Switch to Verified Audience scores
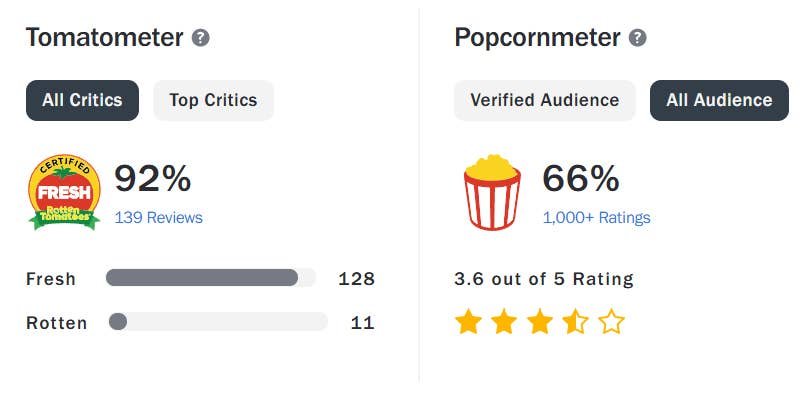 [545, 100]
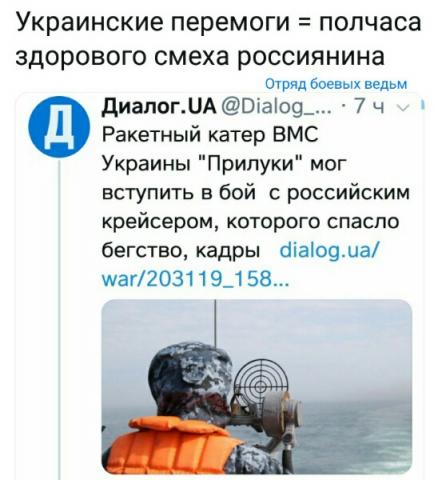Screen dimensions: 438x480
Task: Open the tweet options chevron next to 7 ч
Action: click(404, 108)
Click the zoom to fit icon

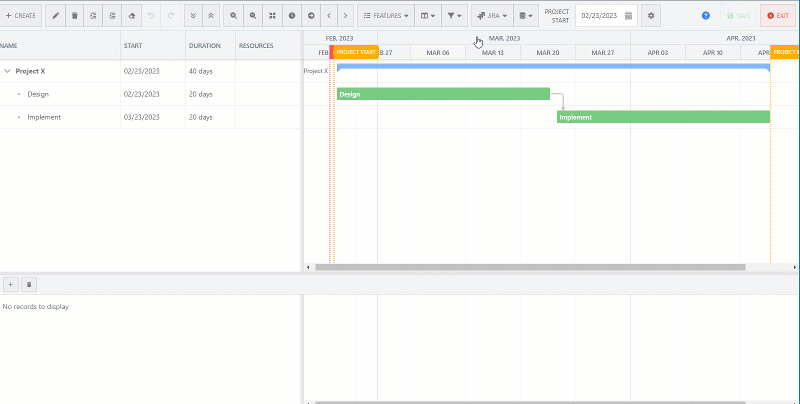[x=271, y=16]

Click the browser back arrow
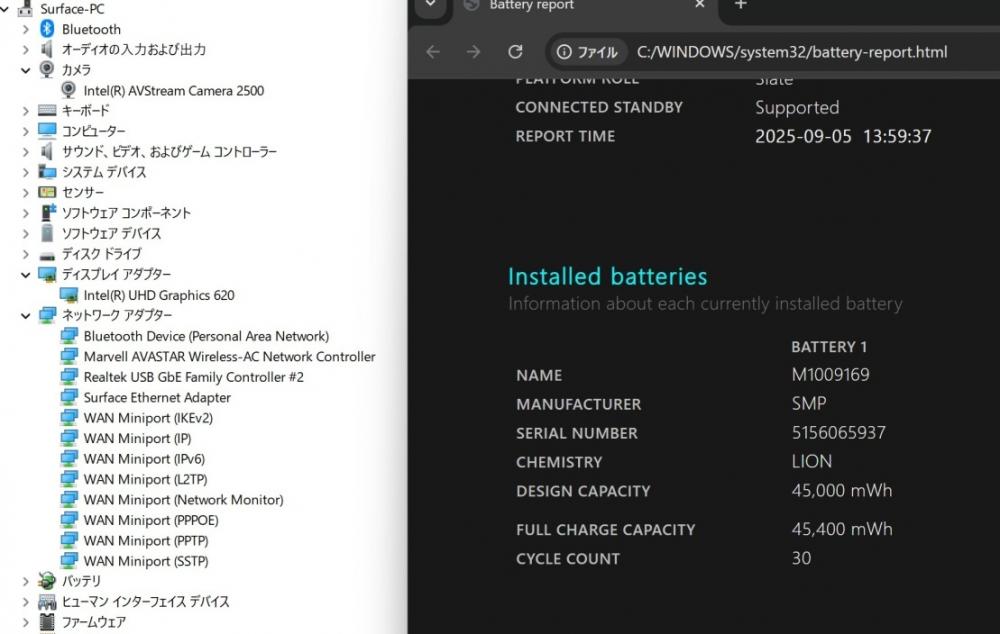pos(433,52)
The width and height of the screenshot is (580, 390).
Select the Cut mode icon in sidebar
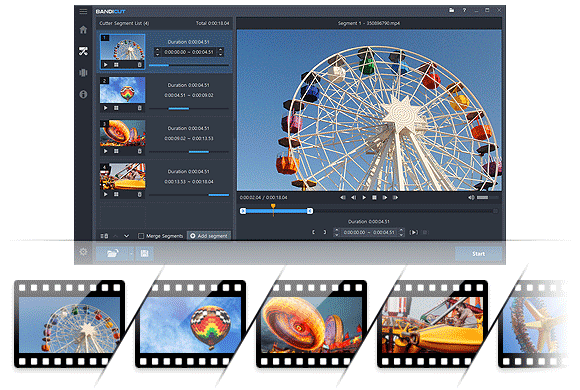point(83,51)
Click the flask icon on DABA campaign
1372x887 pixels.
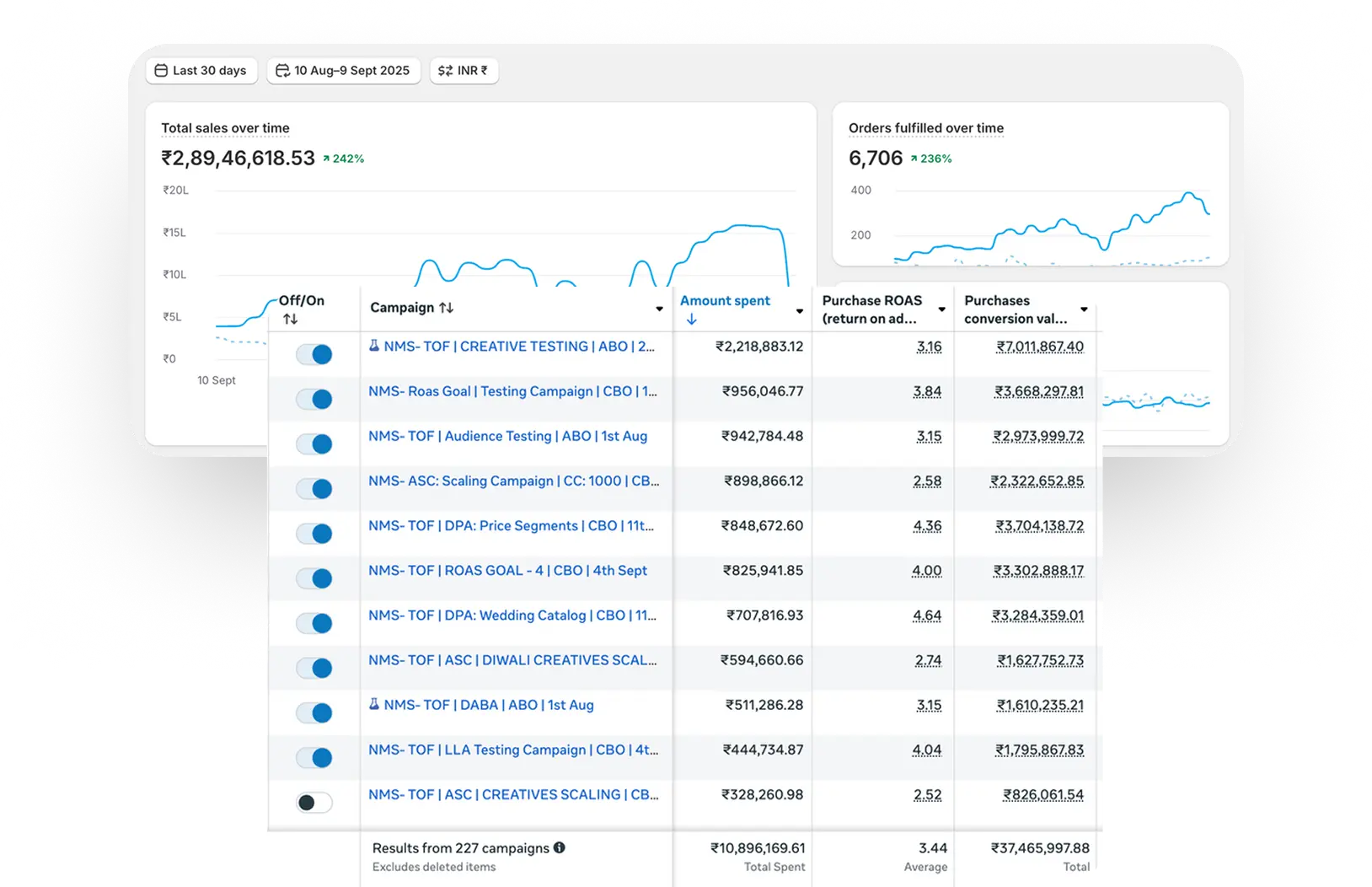[374, 704]
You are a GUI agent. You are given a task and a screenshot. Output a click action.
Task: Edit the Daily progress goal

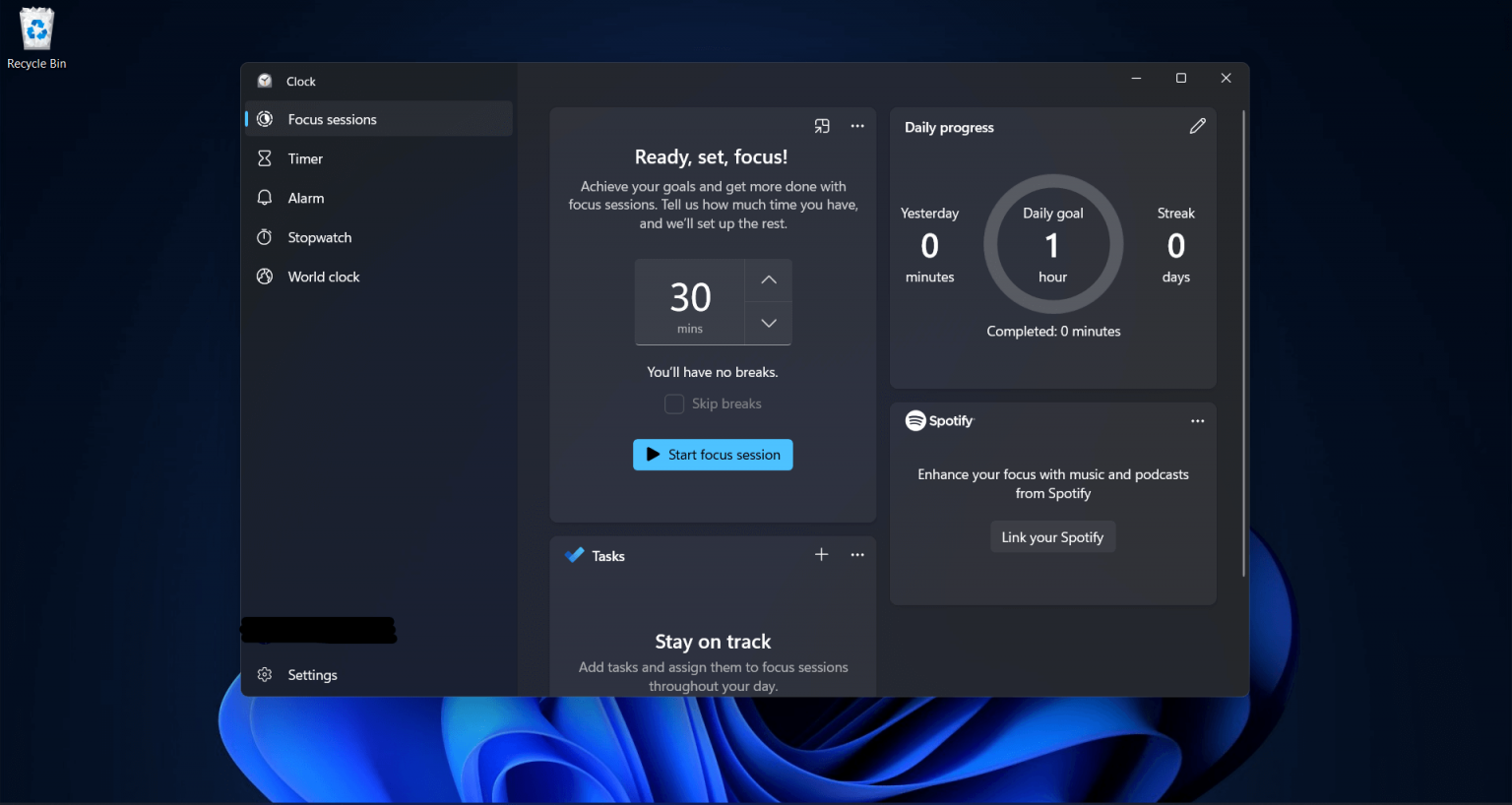[x=1198, y=126]
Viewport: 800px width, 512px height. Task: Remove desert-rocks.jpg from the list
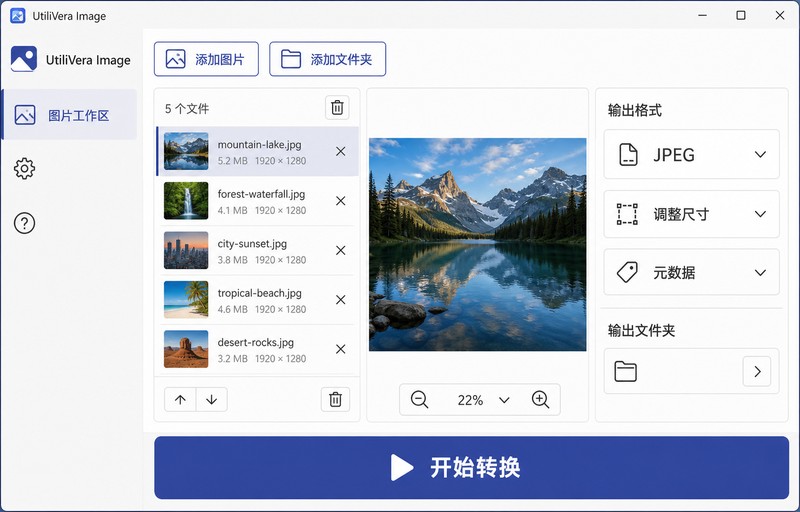click(x=340, y=349)
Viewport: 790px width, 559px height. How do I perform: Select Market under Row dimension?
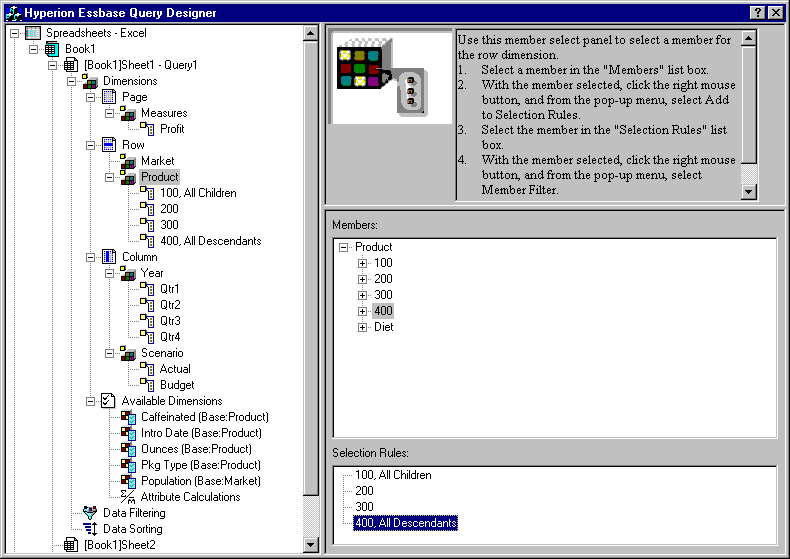(x=157, y=161)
☆ ☆ ☆
DESCRIPTION OF THE TASK - Which lines above contain "screenshot"? Show each of them.

RESPONSE TO THE TASK -
The width and height of the screenshot is (580, 390).
You are a GUI agent. You are given a task and a screenshot. Output a click action.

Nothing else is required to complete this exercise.